ホテル天の川

流星群にハマった経緯としらびそ高原・・・流星群の仕組の付属資料
私がペルセウス座流星群に取りつかれた経緯、その観察に適した場所を紹介します。

乗鞍岳の畳平(標高2700m)で車中泊ができた頃、初めて流星群を見ました。満天の星空、天の川、あまりにも多くの星に埋もれて、知っているはずの星座もどこにあるか分かりませんでした。1~2分に1個、流れ星を見ました。それが、ペルセウスス座流星群でした。
それから5~7年間、ほぼ毎年、畳平に行きました。しかし、毎年、必ず、1時間に60個近い流星が見れるものではありません。夕刻、雲が降りてきて、畳平は霧に包まれます。それがさらに下がらなければ、星は見えません。雲が下がっても、雲海のように停滞すれば、松本や塩尻の街の灯りが雲を下から照らし、雲海は薄明るく光ります。そんな条件では、見える星の数はうんと少なくなります。当然、見える流星の数も激減します。そんな夏の楽しみも、車中泊が禁止され、できなくなりました。
ペルセウス座流星群のピークは、だいたい、8月12日です。勤めている時は、この日が盆休みの連休中でなければ、星を見に行けませんでした。今は、退職したので、その問題はないのですが、遠くへ出かけると、交通渋滞に悩まされます。
毎年、ペルセウス座流星群を見に行ったのではありませんが、例えば、標高1600mを越える宿に泊まって、23:00頃、玄関先に出て、30m位歩けば真っ暗闇の空間が開けていたのですが、クマが怖くて、行けませんでした。
ロープウェイで簡単に行ける2000m位の山小屋がありますが、23:00頃に玄関から表に出られるか、分かりません。(”ホテル天の川”は出入り可能)
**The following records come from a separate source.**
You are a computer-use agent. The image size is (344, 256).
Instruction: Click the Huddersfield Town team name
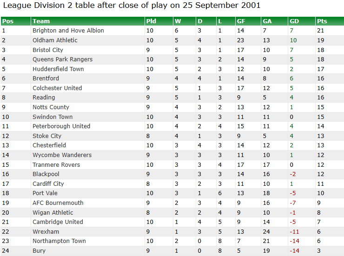pos(58,69)
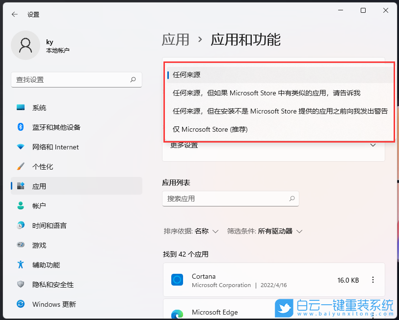Open 个性化 settings from sidebar
The image size is (399, 320).
(x=39, y=167)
人の目には6等星まで見えるそうです。4等星が見えていると、400個位の星が見えているそうです。せめて、こんな環境でなければ、満足できる流星群は見れません。見える星の数を左右するのは、空気中の湿度です。つまり、乾燥した大気でなければなりません。8月12日には期待しにくい環境です。まず、海から離れた内陸部が望ましい。さらに、上空の風がどちらから吹いても、それが上昇気流になっている斜面で星を見るのは好ましくありませんが、しらびそ高原は南アルプスと中央アルプスの間にあり、どちらから風が吹いても、山頂(山脈)を越した乾いた風が吹きます。
多くのホテルは建物(玄関)の周りに水銀灯などの街灯があります。”天の川ホテル”は、それがありません。室内の灯りを消すと、窓からも明かりが入らず、壁伝いでなければ怖くて歩けない真っ暗闇です。今、都会で暮らしていると、こんな暗闇は経験できません。ホテルの前は芝生の広場です。フロントでマットを借りて、芝生に寝転がって星空を眺められます。もっと早く、このホテルの存在を知っていたらと反省しています。